Task brief –
What is needed is a verbatim copy of all the records.

Data shown –

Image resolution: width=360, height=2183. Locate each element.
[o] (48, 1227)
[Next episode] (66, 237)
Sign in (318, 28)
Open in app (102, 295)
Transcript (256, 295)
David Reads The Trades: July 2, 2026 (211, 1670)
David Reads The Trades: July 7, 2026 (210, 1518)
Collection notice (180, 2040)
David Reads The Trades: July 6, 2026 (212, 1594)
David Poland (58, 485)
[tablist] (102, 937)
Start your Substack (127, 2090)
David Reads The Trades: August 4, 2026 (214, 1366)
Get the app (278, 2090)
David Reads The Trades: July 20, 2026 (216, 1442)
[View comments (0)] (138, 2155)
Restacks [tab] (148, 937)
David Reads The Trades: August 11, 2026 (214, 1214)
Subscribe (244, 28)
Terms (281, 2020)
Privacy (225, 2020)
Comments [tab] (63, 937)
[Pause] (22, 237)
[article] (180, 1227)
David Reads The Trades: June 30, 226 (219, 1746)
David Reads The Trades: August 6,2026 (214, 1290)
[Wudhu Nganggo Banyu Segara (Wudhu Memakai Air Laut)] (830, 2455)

Task result –
Image resolution: width=360, height=2183. Locate each element.
[o] (48, 1227)
[Next episode] (66, 237)
Sign in (318, 28)
Open in app (102, 295)
Transcript (256, 295)
David Reads The Trades: July 2, 2026 (211, 1670)
David Reads The Trades: July 7, 2026 (210, 1518)
Collection notice (180, 2040)
David Reads The Trades: July 6, 2026 (212, 1594)
David Poland (58, 485)
[tablist] (102, 937)
Start your Substack (127, 2090)
David Reads The Trades: August 4, 2026 (214, 1366)
Get the app (278, 2090)
David Reads The Trades: July 20, 2026 (216, 1442)
[View comments (0)] (138, 2155)
Restacks [tab] (148, 937)
David Reads The Trades: August 11, 2026 (214, 1214)
Subscribe (244, 28)
Terms (281, 2020)
Privacy (225, 2020)
Comments [tab] (63, 937)
[Pause] (22, 237)
[article] (180, 1227)
David Reads The Trades: June 30, 226 (219, 1746)
David Reads The Trades: August 6,2026 (214, 1290)
[Wudhu Nganggo Banyu Segara (Wudhu Memakai Air Laut)] (830, 2455)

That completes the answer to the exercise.